__WORK TO BE COMPLETED__
Make a verbatim copy of all the records. Skip every image.

##########

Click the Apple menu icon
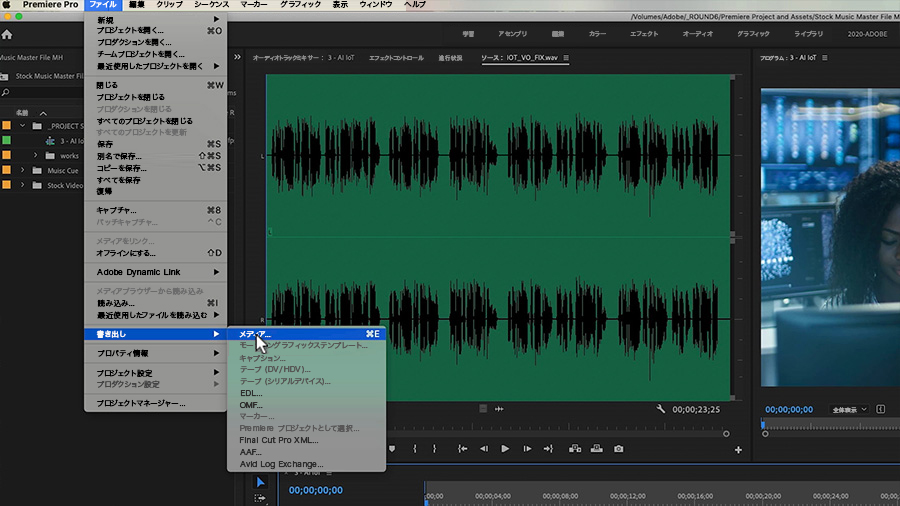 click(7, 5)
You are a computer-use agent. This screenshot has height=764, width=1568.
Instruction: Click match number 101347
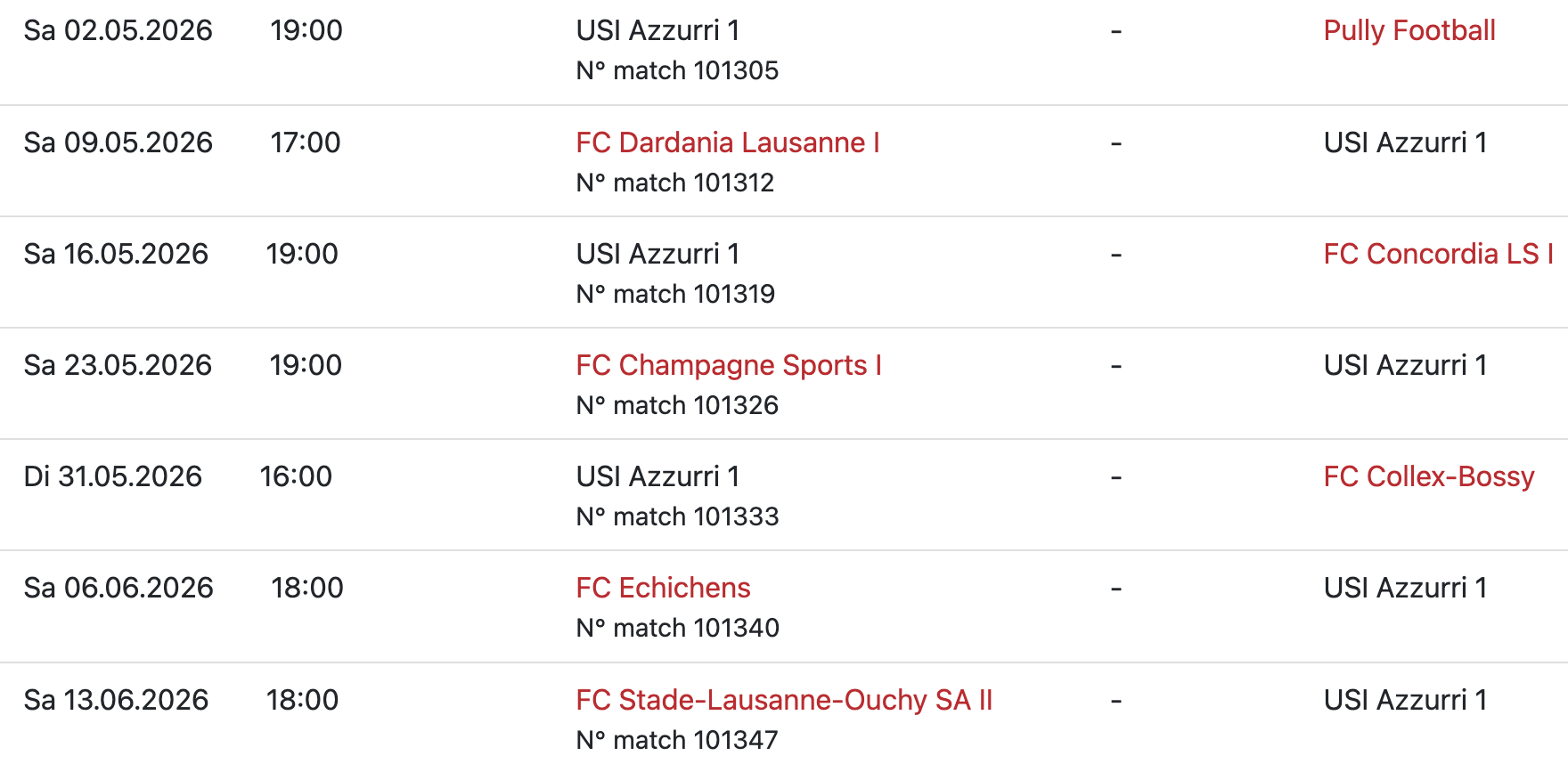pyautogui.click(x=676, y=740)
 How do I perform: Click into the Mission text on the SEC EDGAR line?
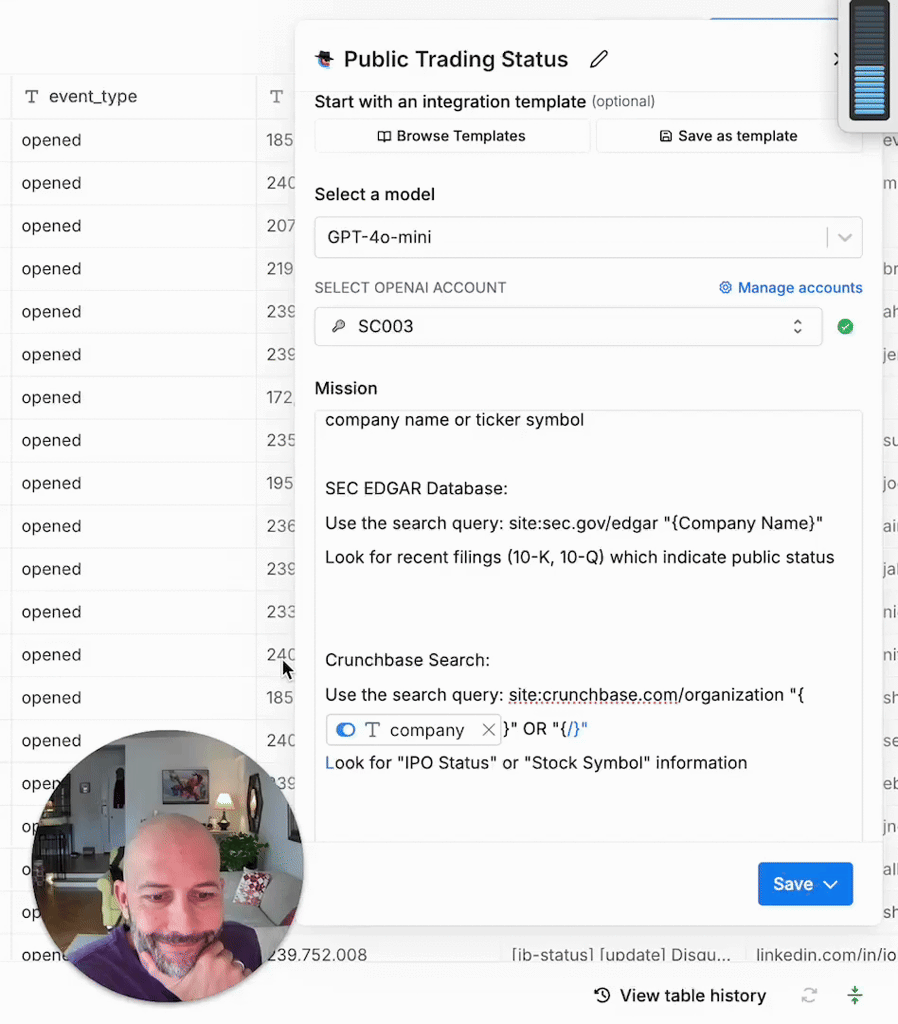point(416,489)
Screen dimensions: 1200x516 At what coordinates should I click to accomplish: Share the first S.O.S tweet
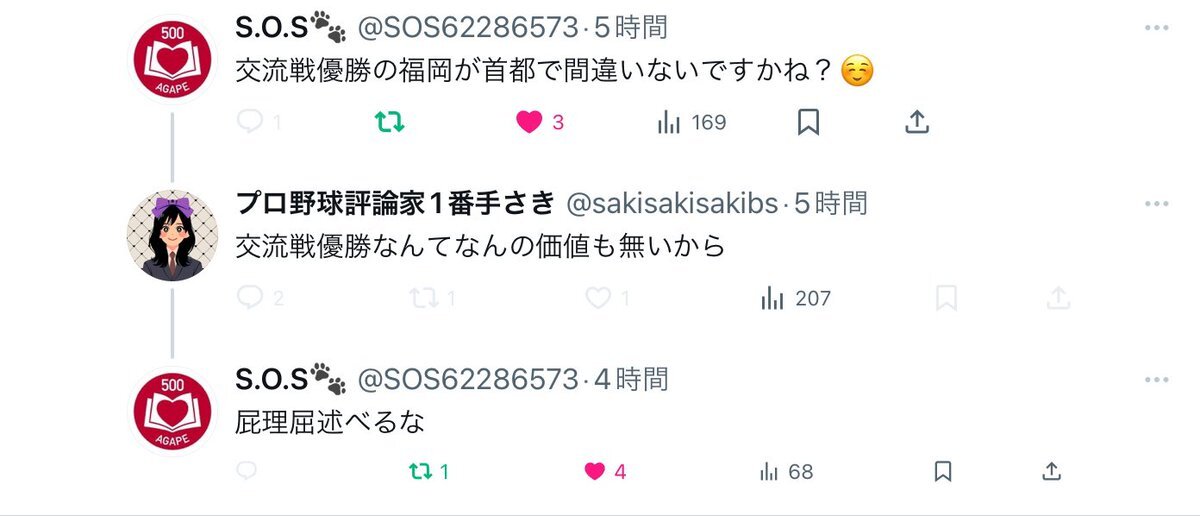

##########

__RESULT FOR THIS EXERCISE__
Click the Apple menu icon
 click(7, 5)
You are a computer-use agent. This screenshot has height=764, width=1568.
Instruction: Click match number 101347
pyautogui.click(x=676, y=740)
 How do I perform: Click into the Mission text on the SEC EDGAR line?
point(416,489)
Screen dimensions: 1200x516 At what coordinates should I click to accomplish: Share the first S.O.S tweet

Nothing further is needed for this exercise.